FLYING THE FLAG Fans pull out all the stops to show their support for Mayo in an all-Ireland GAA football final in Dublin. Pic: Mic/cc-by-2.0
IN the hours following Donegal’s recent Ulster final win over Armagh, team manager Jimmy McGuinness and his captain Paddy McBrearty carried the Anglo Celt Cup across the bridge in Pettigo and back into their beloved county. The new champions were home with the spoils of war and it was time to celebrate.
Later that night, in front of thousands of supporters in Donegal town, McGuinness told the world that the next objective for his team was Sam Maguire. “After winning the League and then winning the Ulster Championship, there is only one thing left. That is the reality. We will go after that with everything we have,” he told the joyous gathering.
It was refreshing to see the people of Donegal celebrate such a momentous occasion and hear their team manager speak about the dreams and objectives he and his team were chasing.
A week earlier, Galway players, management and supporters had gleefully celebrated winning the Connacht final in Salthill. To see the raucous way Padraic Joyce and his backroom team celebrated when Connor Gleeson drove over the winning point was tough from a Mayo point of view but wondrous for those with a maroon hue to their vision.
In the days after that match I encountered numerous Mayo people who wondered why Galway celebrated winning the provincial title so joyously. They pondered why the young men from the land of the Corrib and Claddagh showed their enjoyment so publicly. “There’s still a lot of football to be played this year and they should be concentrating on that,” these learned commentators explained.
I presume they were even more perturbed when they saw McGuinness, McBrearty and the Donegal lads celebrating on the border in Pettigo and later in Donegal town. Enjoying such moments doesn’t fit the thought process of numerous people in the circles I inhabit.
However, I love the fact that everyone associated with Galway and Donegal made such a big deal of important occasions. It also put me thinking about our thought process here in Mayo.
Would we have carried the Nestor Cup across the bridge in Shrule if we had beaten Galway? Would our backroom team have launched a semi-invasion of the Pearse Stadium pitch if Colm Reape had drilled over the winning point instead of his Galway counterpart?
I feel the answer to both questions would be ‘No’.
Why is that? Why would Mayo people not celebrate a provincial final victory in the manner of Galway and Donegal? Are we immune to such victories? Do we hold off on raw emotion unless we win Sam Maguire? Are we arrogant, or are we so damaged from losing All-Ireland finals that the joy has been drained out of us?
The connection between the Mayo public and our senior football team seems broken. Team manager Kevin McStay made an impassioned plea for green and red supporters to pack Pearse Stadium for the Connacht final, but his words seem to have fallen on deaf ears.
The majority of fans in Salthill for the big game wore maroon and white.

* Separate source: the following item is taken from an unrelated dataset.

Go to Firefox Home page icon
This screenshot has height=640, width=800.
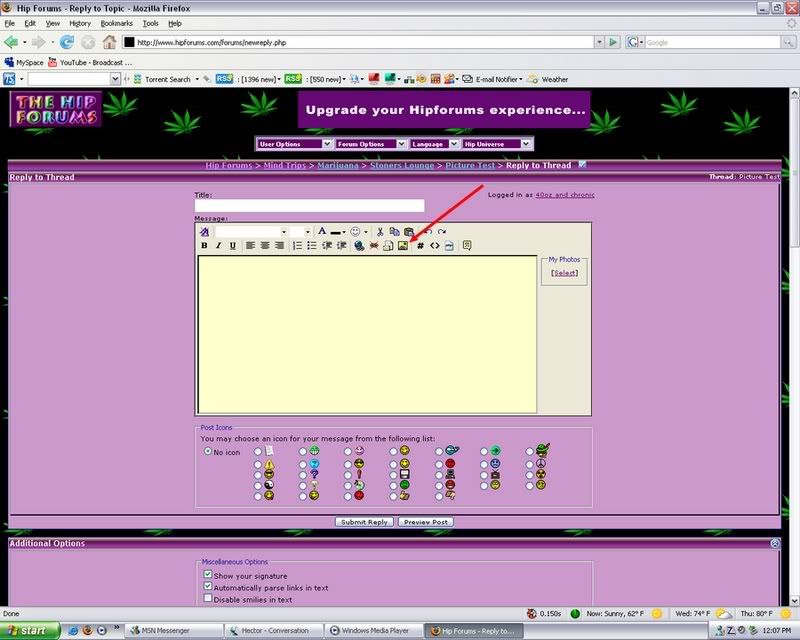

Two weeks earlier, Mayo had played Roscommon in Hyde Park, and I doubt if any Mayo supporter left the stadium having tested their vocal chords to the limit. The sedate applause that greeted the Mayo team when they ran out before the game wouldn’t have gone astray in a library.
Where has our joy gone? Do we not dream the dream any more? The fabulous, frantic, fantasy-laden journey Mayo supporters travelled for more than a decade seems to have stuttered to an end, and there’s a certain sadness about that as we watch Galway and Donegal embrace joy and live in the moment.
Is that concept alien to us? Can we not enjoy life for what it is? Can we not just have the craic and recognise good times when they occur? The mantra that the only thing worth celebrating is Sam Maguire is hollow. Galway and Donegal have won the big prize in recent times and they can still find it within themselves to enjoy lesser achievements.
It’s a pity we have lost our sense of fun and enjoyment.